Ever-increasing scale will lead to downfall, as it does and has done in many industries. Where are the steel and shipbuilding industries which drew families from the countryside, leaving it to an ever-decreasing minority? Small family farms survive when families supplement income from work elsewhere when the love of rural living inspires such investment into the farm.

Lest we forget, countless families living in poverty and poor city housing have their roots in the countryside, and their return is denied as much today as back in the day when their ancestors were banished or simply left in search of opportunity.

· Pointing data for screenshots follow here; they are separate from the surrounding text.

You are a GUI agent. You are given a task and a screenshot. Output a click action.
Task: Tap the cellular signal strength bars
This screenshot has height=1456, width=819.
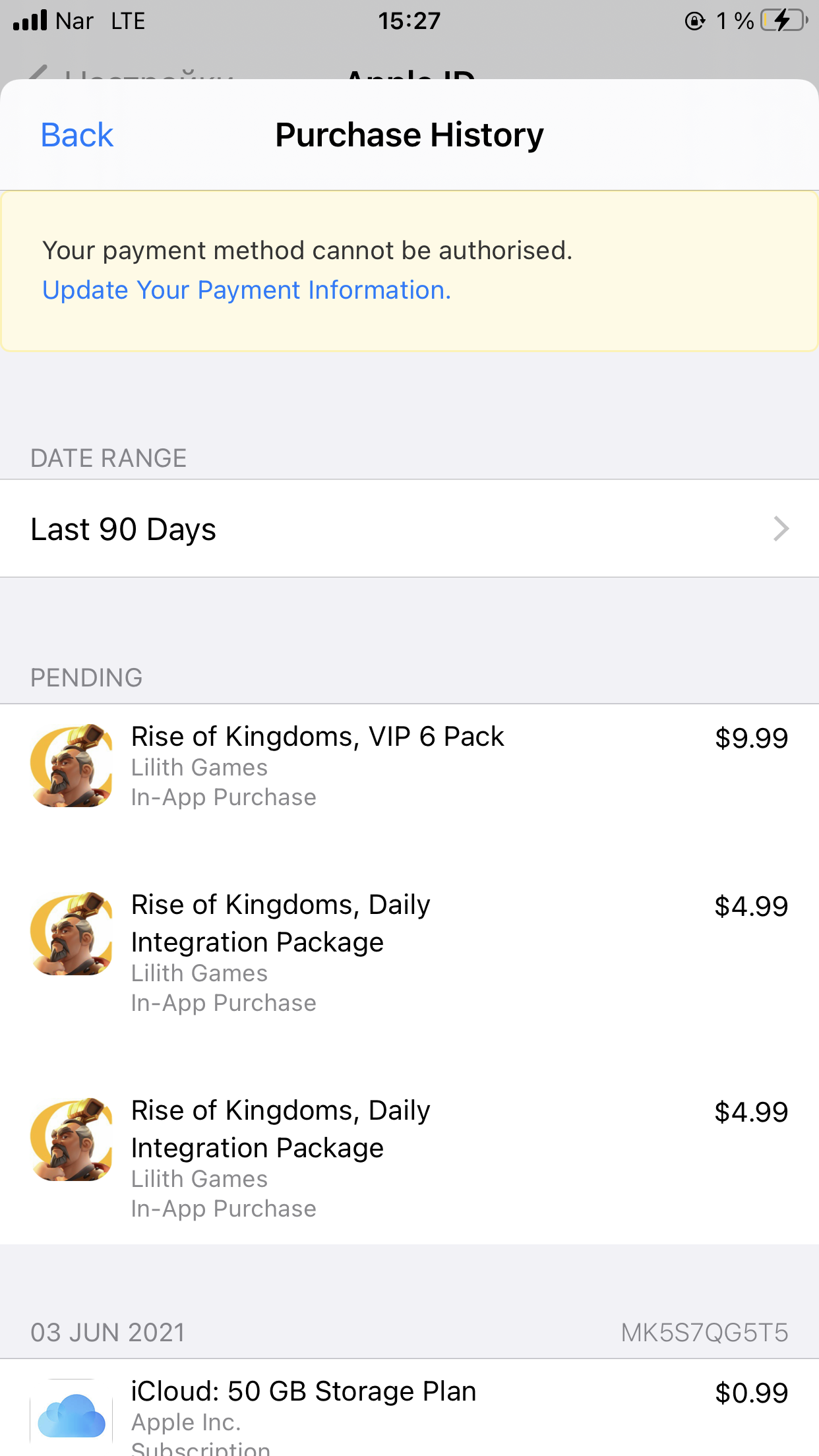point(30,20)
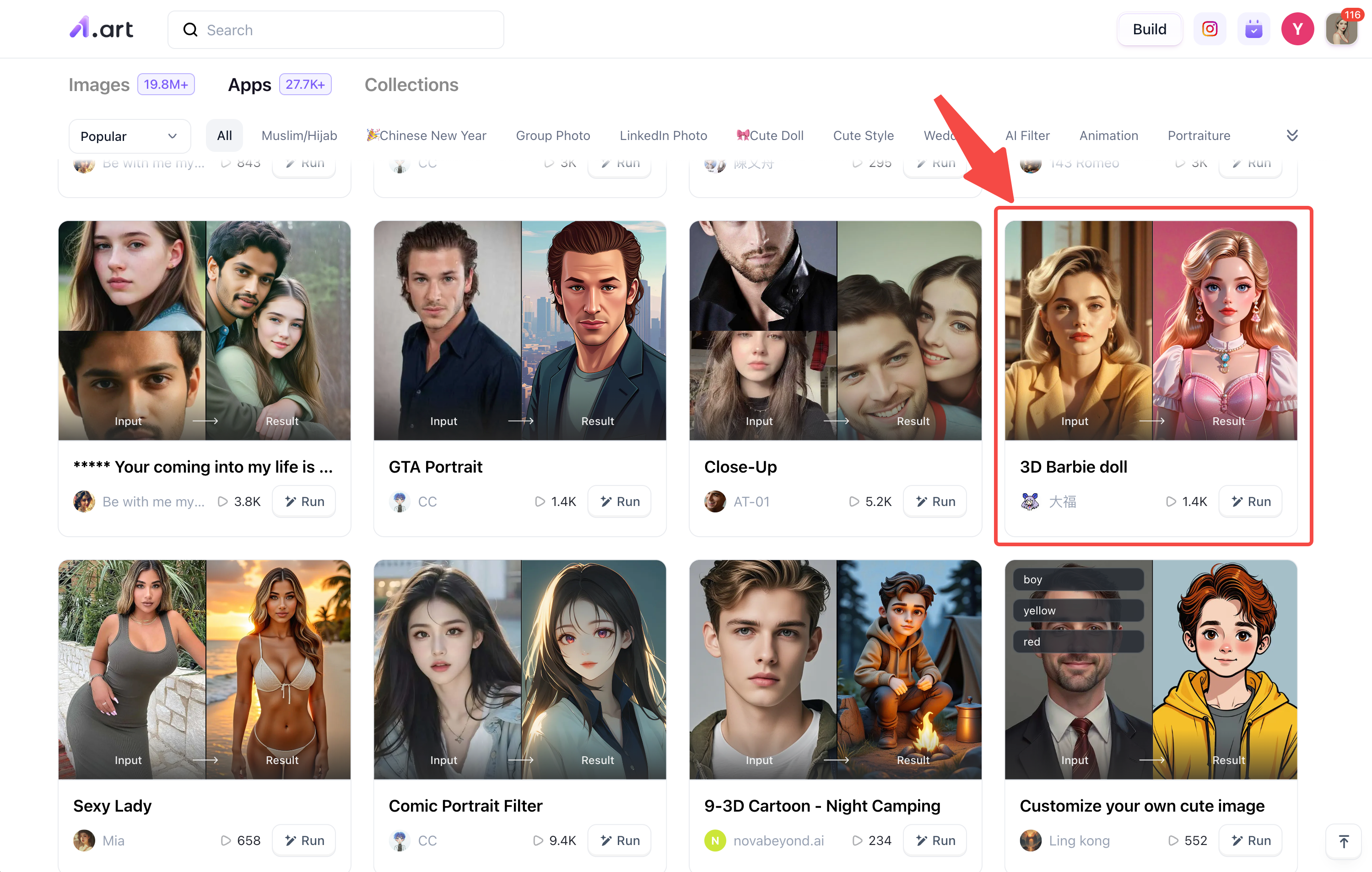Click the pink Y avatar icon

(1297, 29)
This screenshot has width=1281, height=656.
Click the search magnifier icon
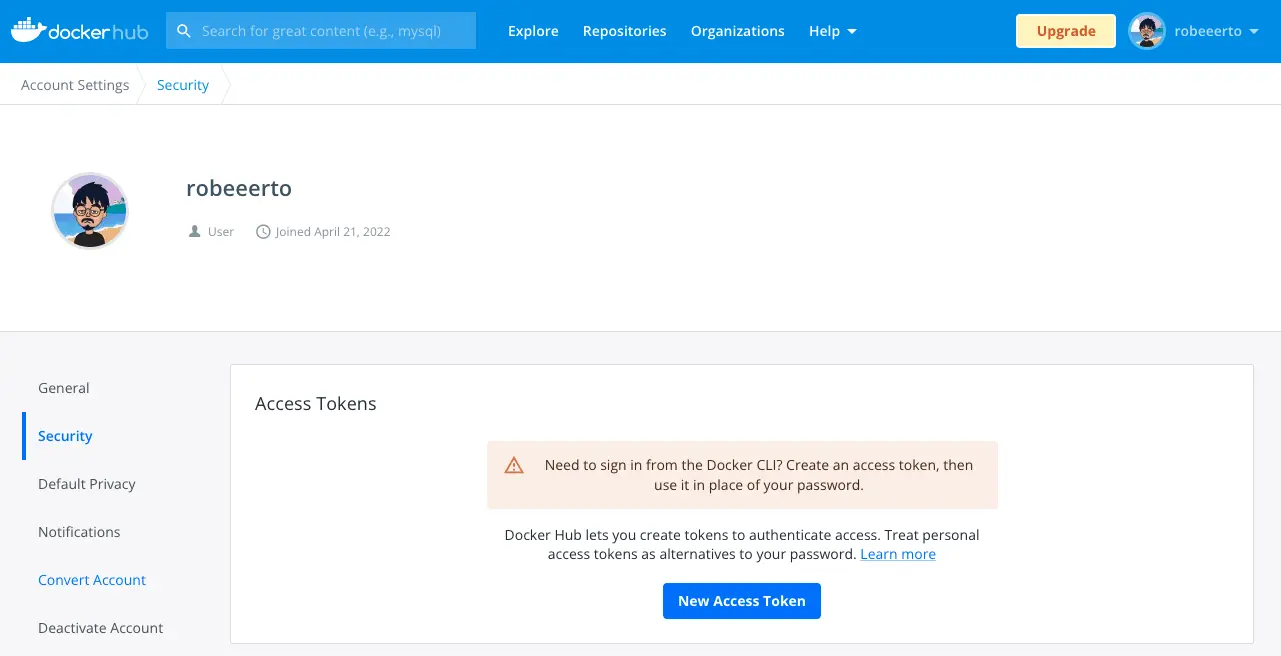pos(184,31)
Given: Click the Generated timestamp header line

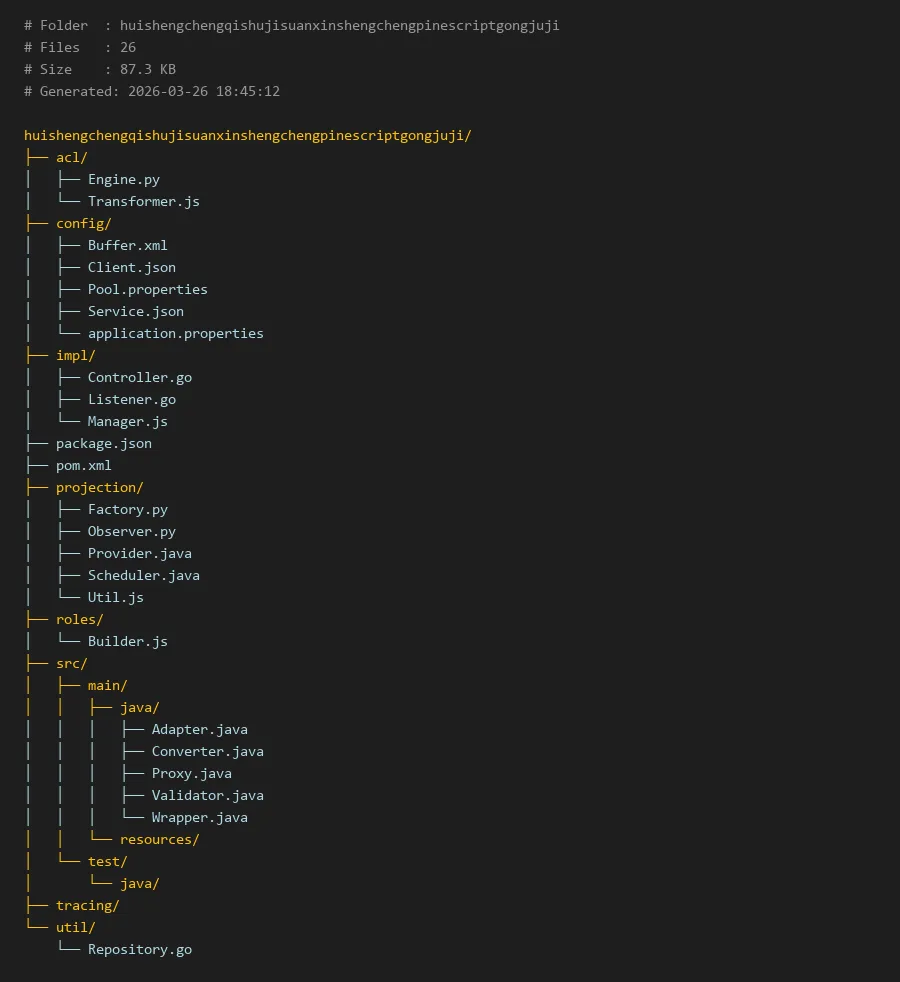Looking at the screenshot, I should pyautogui.click(x=152, y=91).
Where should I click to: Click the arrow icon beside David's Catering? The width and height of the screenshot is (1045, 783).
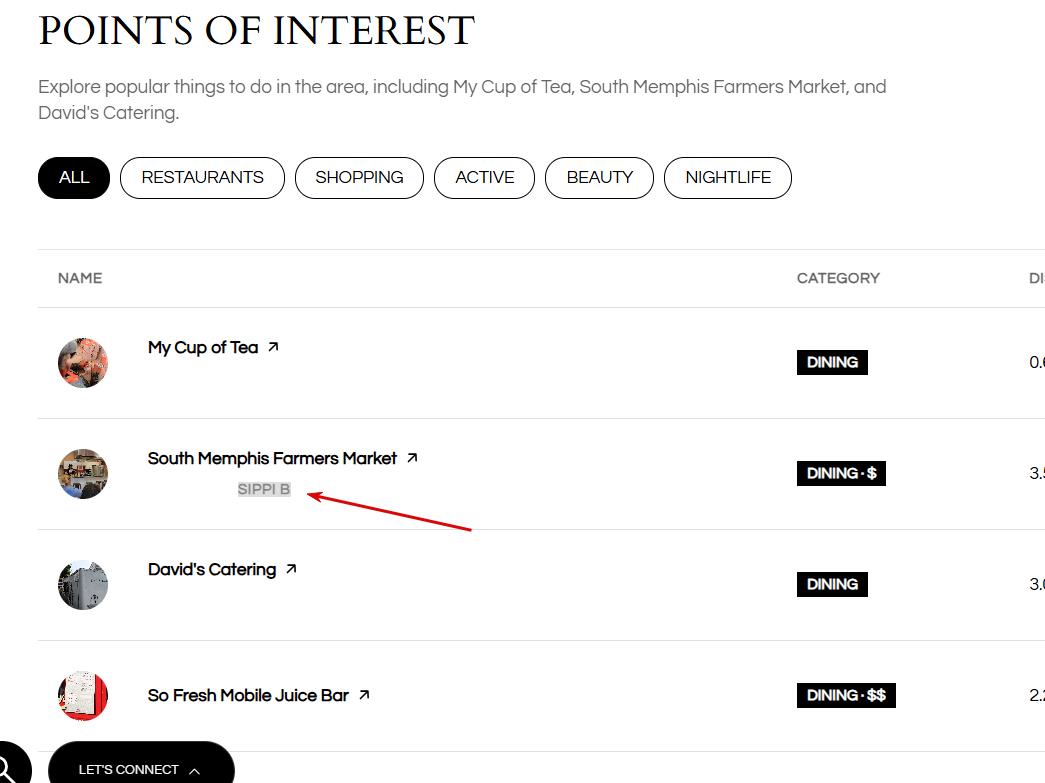click(291, 569)
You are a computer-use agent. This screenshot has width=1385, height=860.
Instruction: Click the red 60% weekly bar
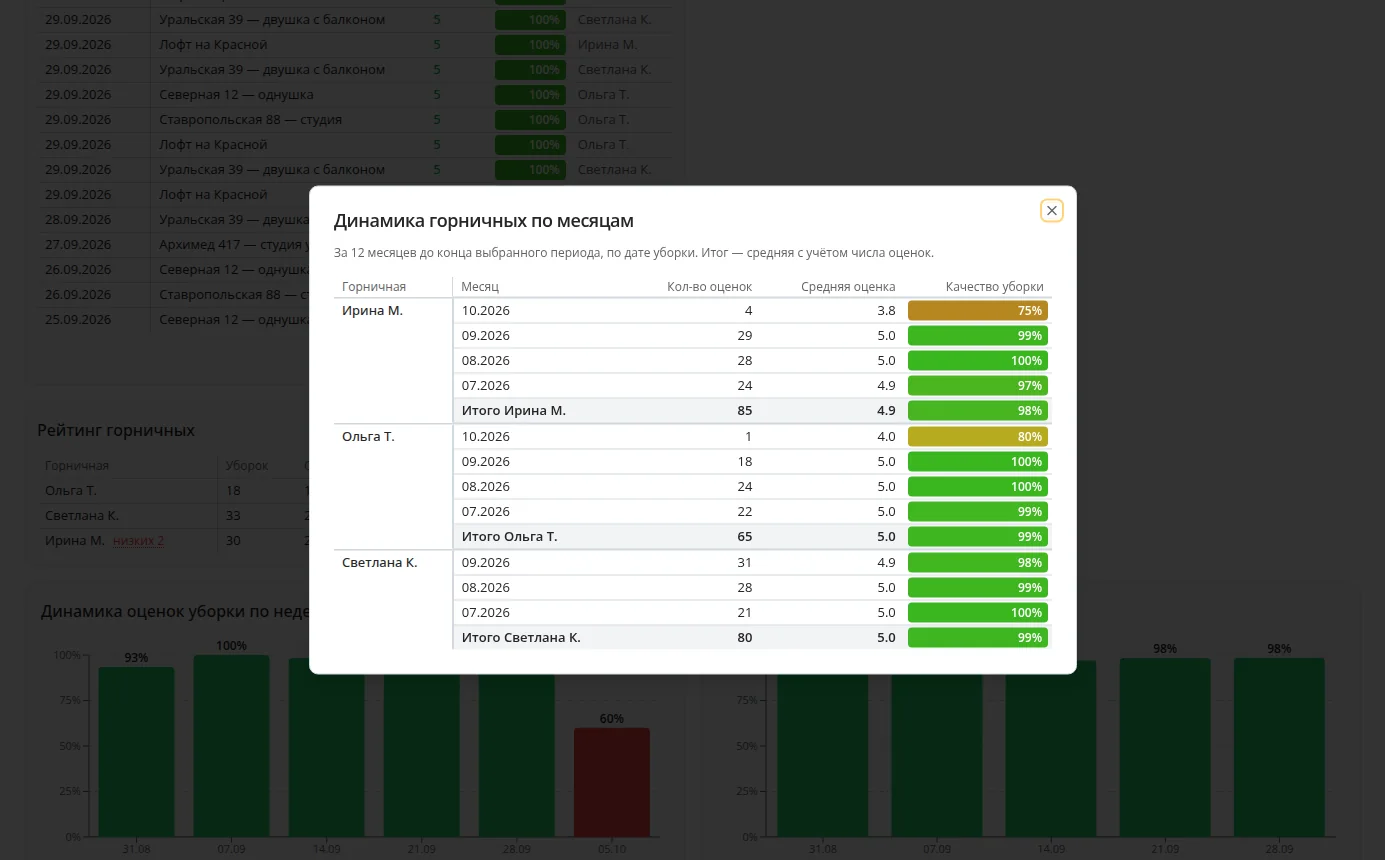612,782
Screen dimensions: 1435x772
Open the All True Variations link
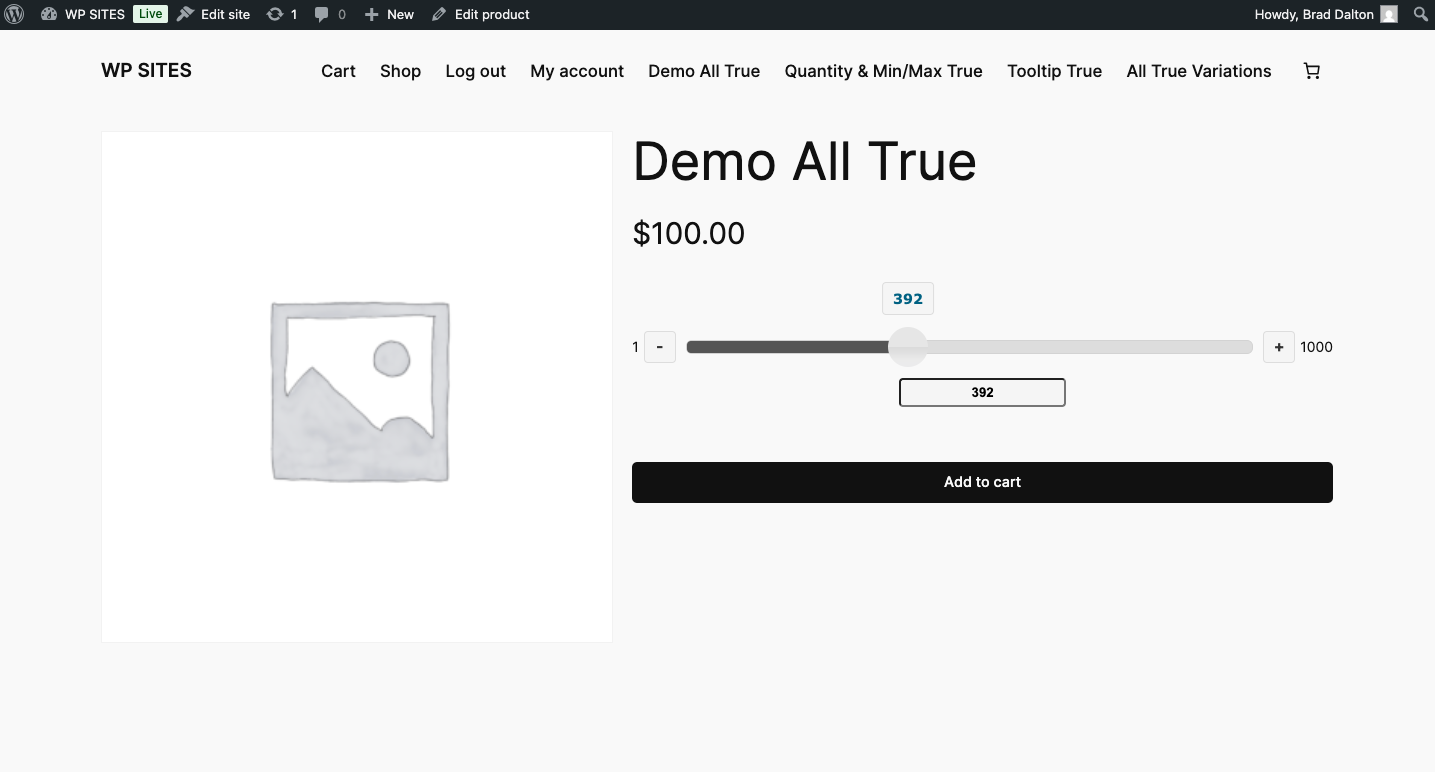pyautogui.click(x=1198, y=71)
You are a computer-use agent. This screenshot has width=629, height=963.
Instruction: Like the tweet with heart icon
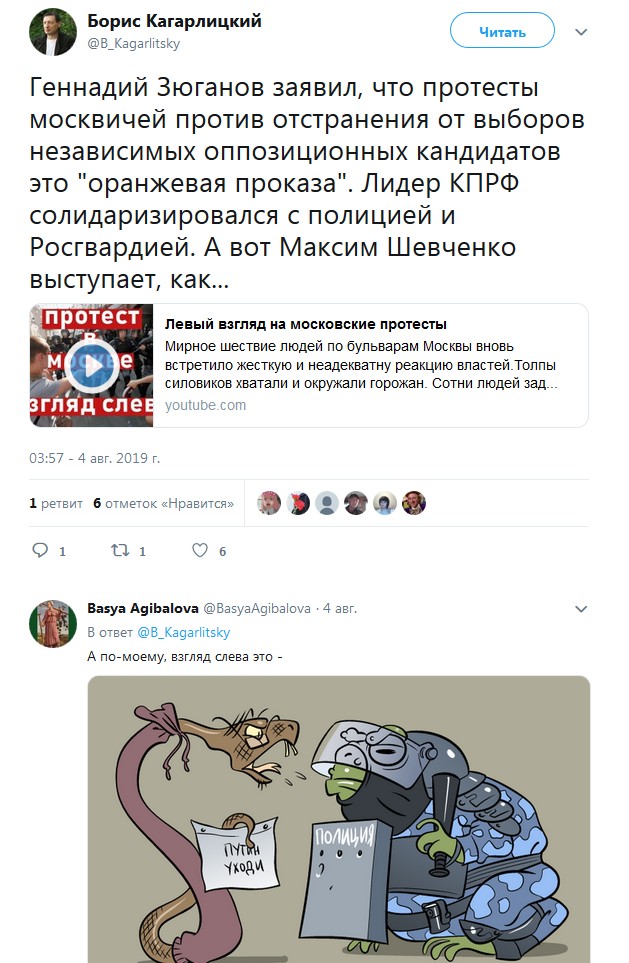[200, 550]
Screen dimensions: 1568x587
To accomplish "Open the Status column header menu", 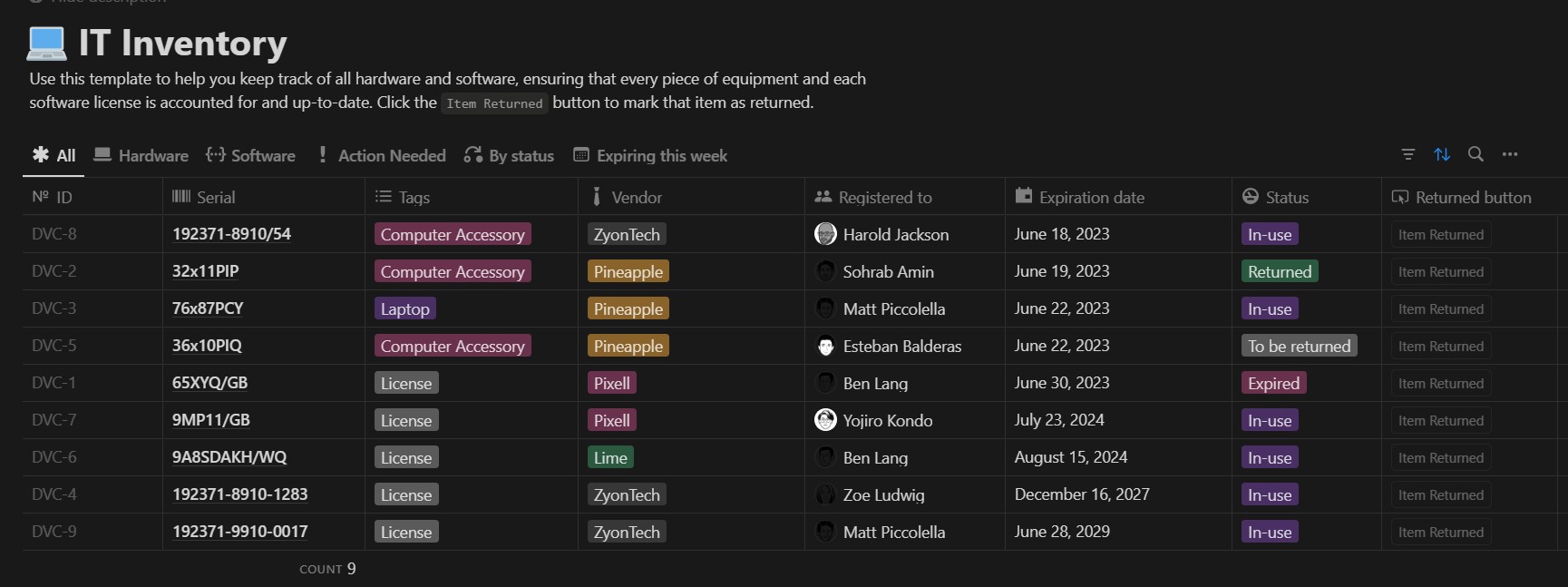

Such folk need serious opportunity, in no small way denied by the ever-decreasing minority monopolising farming opportunity.

Without a shadow of doubt, I believe the Labour Party have taken a significant long-overdue step in the right direction and our countryside, rural communities and the nation at large will be the ultimate beneficiaries.

Tom Gray
Braco

THE Scottish Socialist Party’s Richie Venton eviscerates Labour’s Cameron/Osborne-style Budget and outlines a radical socialist alternative (Defy Labour’s austerity with a people’s budget here in Scotland, Nov 5). Such an approach is much needed to reverse the right-wing economics we have suffered for decades and which Labour promise more of.

Workers have seen their real take-home wage decrease drastically in the years since Gordon Brown “saved the banks” at our expense and public services have been slaughtered to provide profits for the parasite class. Labour’s plan of pumping public money into private healthcare will continue this sham.

Sadly, however, there is zero chance of this weak-as-water SNP government adopting a single one of the necessary remedies.

An independent socialist Scotland is needed to advance our collective quality of life. Labour are keen on neither, while the SNP model of “independence” is anything but.